What do think is unique to Tesla here? Voxels or occupancy networks isn't a Tesla "invention" you know. It's research from 2018-2020.

Waymo has this since long ago and and more and better cameras and 360 coverage and more onboard compute.


I find that very unlikely. Waymo has all the bells and whistles in their vision stack that Tesla has in their vision stack, and more.

You asked the question, so I'm going to put forth what I believe are Tesla's 2 largest competitive advantages.

1) Data set. Tesla's dataset is at minimum 2 orders of magnitude larger, and they are spending money to properly label the dataset on which the NN's are trained. Proper data labelling removes the "garbage in, garbage out" scenario.
2) Computational power. Dojo aside, Tesla is crunching data much faster than anyone else, simply because they have invested in the computational power (I'm referring to supercomputer size - not in-car) more than anyone else. This allows them to iterate faster (even with a larger dataset).

That's what makes Tesla's approach unique - SCALE.
 
You asked the question, so I'm going to put forth what I believe are Tesla's 2 largest competitive advantages.

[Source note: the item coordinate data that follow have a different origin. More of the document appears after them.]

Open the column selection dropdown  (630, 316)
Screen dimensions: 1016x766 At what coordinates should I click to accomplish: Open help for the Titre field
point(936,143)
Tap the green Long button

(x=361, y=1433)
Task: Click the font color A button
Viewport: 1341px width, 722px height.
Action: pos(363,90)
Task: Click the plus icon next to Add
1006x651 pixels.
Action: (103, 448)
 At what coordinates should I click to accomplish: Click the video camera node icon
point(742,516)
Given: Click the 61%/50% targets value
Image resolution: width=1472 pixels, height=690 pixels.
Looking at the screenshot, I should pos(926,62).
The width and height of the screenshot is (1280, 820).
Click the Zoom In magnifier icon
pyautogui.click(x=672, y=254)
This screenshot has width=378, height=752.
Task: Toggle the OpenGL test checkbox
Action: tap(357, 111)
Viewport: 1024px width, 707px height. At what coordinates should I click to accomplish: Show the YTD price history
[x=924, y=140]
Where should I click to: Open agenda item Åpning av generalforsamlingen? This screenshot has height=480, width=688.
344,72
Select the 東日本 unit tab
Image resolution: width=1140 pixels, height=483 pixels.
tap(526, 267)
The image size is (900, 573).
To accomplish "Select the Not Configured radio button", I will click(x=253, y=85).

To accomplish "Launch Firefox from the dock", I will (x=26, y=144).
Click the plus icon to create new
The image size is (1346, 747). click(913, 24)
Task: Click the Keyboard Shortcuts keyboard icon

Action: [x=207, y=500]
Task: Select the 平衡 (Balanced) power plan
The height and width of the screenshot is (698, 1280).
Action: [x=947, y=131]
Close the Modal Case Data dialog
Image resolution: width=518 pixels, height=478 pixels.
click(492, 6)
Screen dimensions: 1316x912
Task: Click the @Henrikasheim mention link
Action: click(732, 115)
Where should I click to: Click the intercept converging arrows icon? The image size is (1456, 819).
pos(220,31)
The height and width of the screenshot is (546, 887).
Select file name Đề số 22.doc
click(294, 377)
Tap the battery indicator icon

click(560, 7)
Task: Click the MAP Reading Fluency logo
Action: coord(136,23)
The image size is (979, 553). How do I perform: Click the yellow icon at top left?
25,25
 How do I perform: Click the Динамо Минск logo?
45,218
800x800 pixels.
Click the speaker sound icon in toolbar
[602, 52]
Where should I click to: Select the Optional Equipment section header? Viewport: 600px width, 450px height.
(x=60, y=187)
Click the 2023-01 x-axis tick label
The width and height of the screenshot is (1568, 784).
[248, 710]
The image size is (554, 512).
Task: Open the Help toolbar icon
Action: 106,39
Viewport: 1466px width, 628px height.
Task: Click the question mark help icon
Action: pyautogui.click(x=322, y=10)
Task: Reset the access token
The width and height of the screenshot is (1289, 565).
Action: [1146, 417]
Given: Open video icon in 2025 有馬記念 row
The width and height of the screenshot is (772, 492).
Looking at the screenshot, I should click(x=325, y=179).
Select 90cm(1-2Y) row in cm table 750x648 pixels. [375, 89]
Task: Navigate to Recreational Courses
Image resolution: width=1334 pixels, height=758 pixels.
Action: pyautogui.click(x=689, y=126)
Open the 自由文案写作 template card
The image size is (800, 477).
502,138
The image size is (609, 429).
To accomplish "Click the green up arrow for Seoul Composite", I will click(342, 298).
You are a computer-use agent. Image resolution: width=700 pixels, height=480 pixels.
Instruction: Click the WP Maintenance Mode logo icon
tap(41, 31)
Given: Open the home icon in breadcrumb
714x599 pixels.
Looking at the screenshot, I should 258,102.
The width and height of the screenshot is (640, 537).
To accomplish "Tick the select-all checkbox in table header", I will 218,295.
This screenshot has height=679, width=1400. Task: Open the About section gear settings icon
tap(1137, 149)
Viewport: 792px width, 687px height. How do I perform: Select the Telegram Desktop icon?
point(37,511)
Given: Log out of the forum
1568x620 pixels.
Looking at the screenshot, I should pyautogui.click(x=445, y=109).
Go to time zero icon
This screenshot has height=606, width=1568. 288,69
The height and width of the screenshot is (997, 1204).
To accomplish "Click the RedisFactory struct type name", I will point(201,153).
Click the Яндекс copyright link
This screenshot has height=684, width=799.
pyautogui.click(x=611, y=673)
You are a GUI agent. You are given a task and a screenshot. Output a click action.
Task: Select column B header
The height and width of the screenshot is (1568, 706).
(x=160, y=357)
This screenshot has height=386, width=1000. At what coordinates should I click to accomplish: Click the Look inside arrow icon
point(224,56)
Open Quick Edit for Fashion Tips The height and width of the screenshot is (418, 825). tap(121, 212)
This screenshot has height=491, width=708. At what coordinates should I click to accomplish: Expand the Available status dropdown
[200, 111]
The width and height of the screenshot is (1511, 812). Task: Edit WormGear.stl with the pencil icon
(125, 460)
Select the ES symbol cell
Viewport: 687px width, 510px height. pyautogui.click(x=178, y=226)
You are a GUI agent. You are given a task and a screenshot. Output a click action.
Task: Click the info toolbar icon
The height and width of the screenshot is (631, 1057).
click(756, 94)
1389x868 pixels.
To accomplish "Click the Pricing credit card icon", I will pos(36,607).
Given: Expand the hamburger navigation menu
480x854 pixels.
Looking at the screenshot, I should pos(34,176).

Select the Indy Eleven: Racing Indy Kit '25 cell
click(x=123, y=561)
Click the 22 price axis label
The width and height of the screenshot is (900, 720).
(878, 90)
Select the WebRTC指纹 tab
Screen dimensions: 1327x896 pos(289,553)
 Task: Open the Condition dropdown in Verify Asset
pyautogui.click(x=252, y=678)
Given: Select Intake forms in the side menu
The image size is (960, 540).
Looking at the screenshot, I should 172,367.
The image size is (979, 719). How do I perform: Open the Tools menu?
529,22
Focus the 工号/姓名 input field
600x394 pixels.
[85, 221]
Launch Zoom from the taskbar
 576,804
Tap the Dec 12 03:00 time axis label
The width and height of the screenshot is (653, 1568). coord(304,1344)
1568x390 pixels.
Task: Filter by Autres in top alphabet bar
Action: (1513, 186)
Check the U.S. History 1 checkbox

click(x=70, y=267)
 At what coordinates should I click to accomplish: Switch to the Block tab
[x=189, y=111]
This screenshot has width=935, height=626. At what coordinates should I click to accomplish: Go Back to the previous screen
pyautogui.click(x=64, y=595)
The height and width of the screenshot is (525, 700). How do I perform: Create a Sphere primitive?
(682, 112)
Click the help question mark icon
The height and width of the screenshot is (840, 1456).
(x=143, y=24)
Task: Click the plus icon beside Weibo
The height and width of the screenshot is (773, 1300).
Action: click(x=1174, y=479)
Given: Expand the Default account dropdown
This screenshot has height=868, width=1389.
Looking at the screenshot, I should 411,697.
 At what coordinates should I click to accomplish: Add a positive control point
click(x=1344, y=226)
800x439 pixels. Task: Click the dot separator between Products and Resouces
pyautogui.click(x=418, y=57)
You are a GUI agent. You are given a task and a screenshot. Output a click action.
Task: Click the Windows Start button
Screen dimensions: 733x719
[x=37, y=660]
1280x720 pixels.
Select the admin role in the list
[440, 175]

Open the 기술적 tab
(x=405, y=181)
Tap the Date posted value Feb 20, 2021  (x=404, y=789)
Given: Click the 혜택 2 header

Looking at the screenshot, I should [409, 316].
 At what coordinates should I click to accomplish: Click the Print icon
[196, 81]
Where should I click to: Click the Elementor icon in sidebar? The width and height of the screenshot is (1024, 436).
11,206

1) Data set. Tesla's dataset is at minimum 2 orders of magnitude larger, and they are spending money to properly label the dataset on which the NN's are trained. Proper data labelling removes the "garbage in, garbage out" scenario.
2) Computational power. Dojo aside, Tesla is crunching data much faster than anyone else, simply because they have invested in the computational power (I'm referring to supercomputer size - not in-car) more than anyone else. This allows them to iterate faster (even with a larger dataset).


That's what makes Tesla's approach unique - SCALE.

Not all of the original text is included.